-------- Input data
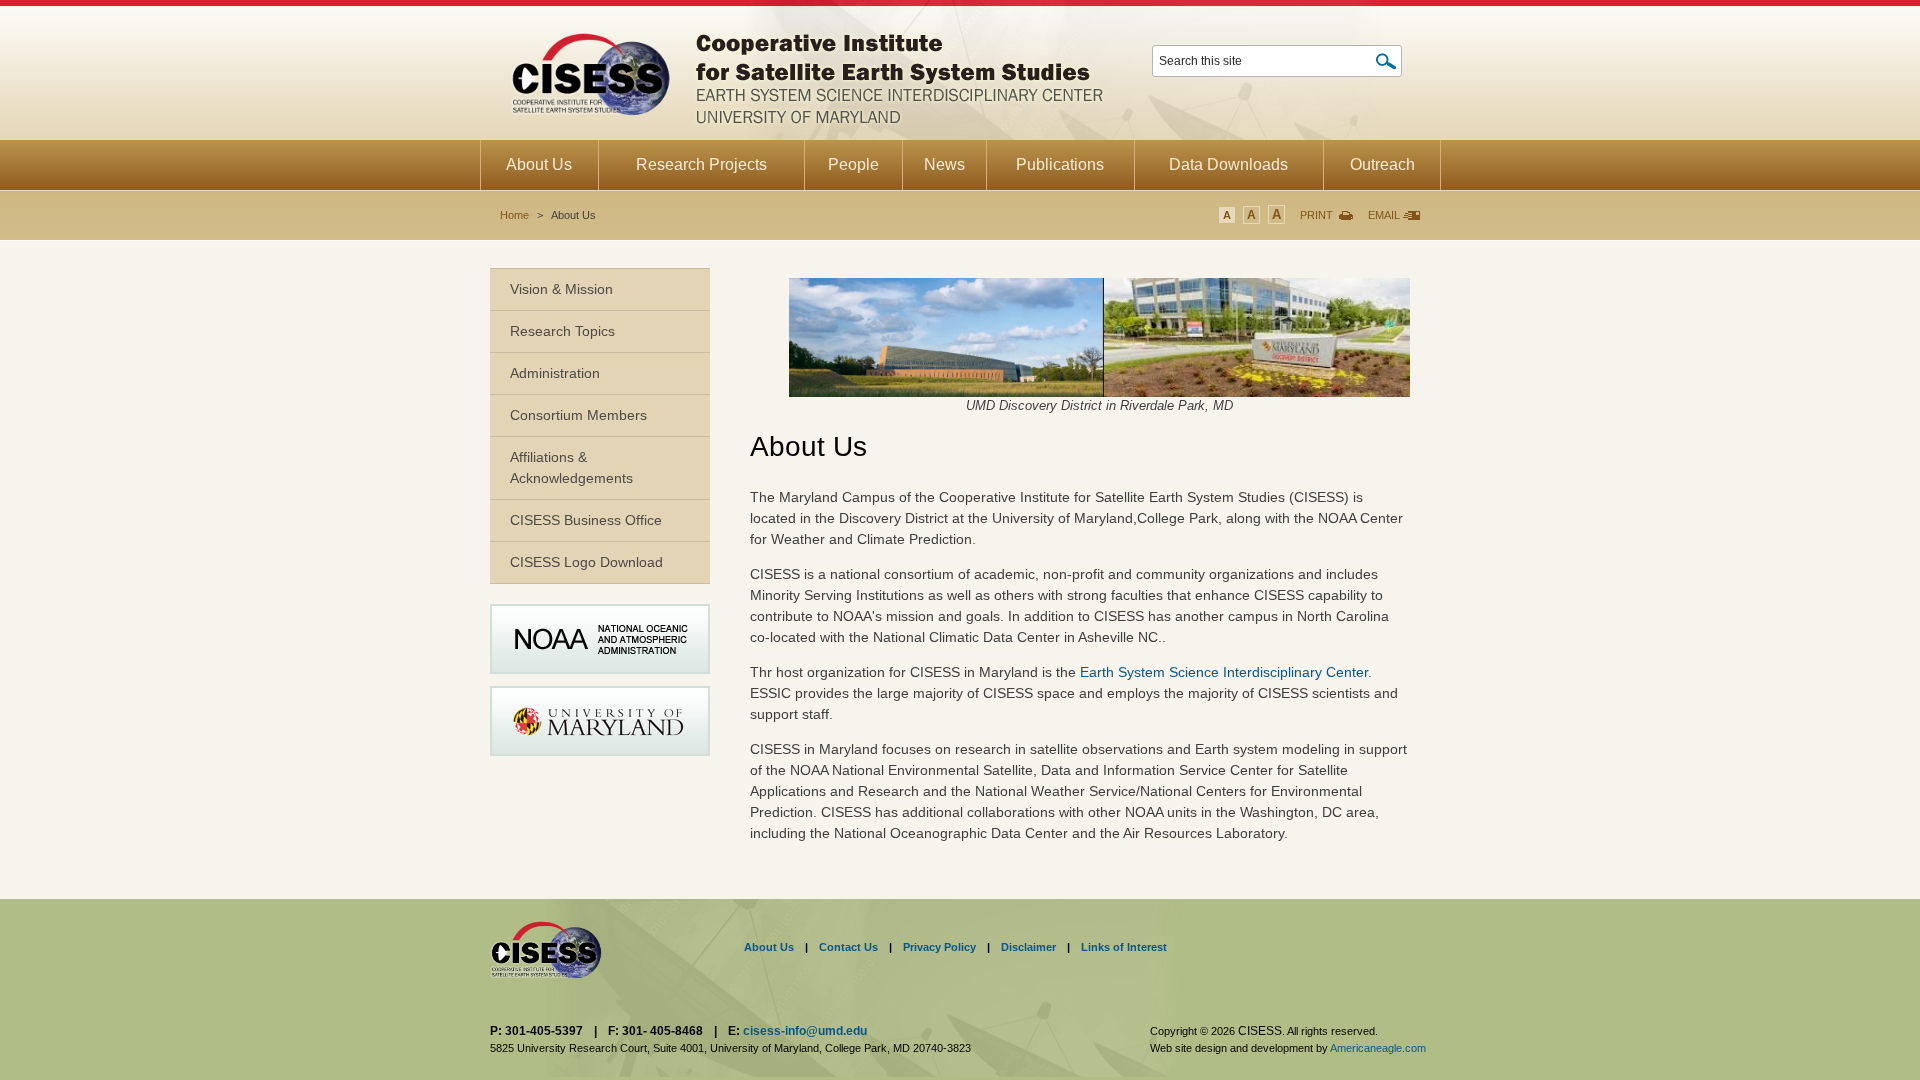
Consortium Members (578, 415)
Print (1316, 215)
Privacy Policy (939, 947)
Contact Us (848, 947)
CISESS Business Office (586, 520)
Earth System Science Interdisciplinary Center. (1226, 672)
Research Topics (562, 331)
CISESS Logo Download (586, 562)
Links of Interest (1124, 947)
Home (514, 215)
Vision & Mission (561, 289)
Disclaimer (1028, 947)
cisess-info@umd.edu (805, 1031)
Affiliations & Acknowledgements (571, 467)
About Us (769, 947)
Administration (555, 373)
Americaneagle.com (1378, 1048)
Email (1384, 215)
----------------
Could you write out the records again exactly, without any of their pictures?

**Answer box:**
Consortium Members (578, 415)
Print (1316, 215)
Privacy Policy (939, 947)
Contact Us (848, 947)
CISESS Business Office (586, 520)
Earth System Science Interdisciplinary Center. (1226, 672)
Research Topics (562, 331)
CISESS Logo Download (586, 562)
Links of Interest (1124, 947)
Home (514, 215)
Vision & Mission (561, 289)
Disclaimer (1028, 947)
cisess-info@umd.edu (805, 1031)
Affiliations & Acknowledgements (571, 467)
About Us (769, 947)
Administration (555, 373)
Americaneagle.com (1378, 1048)
Email (1384, 215)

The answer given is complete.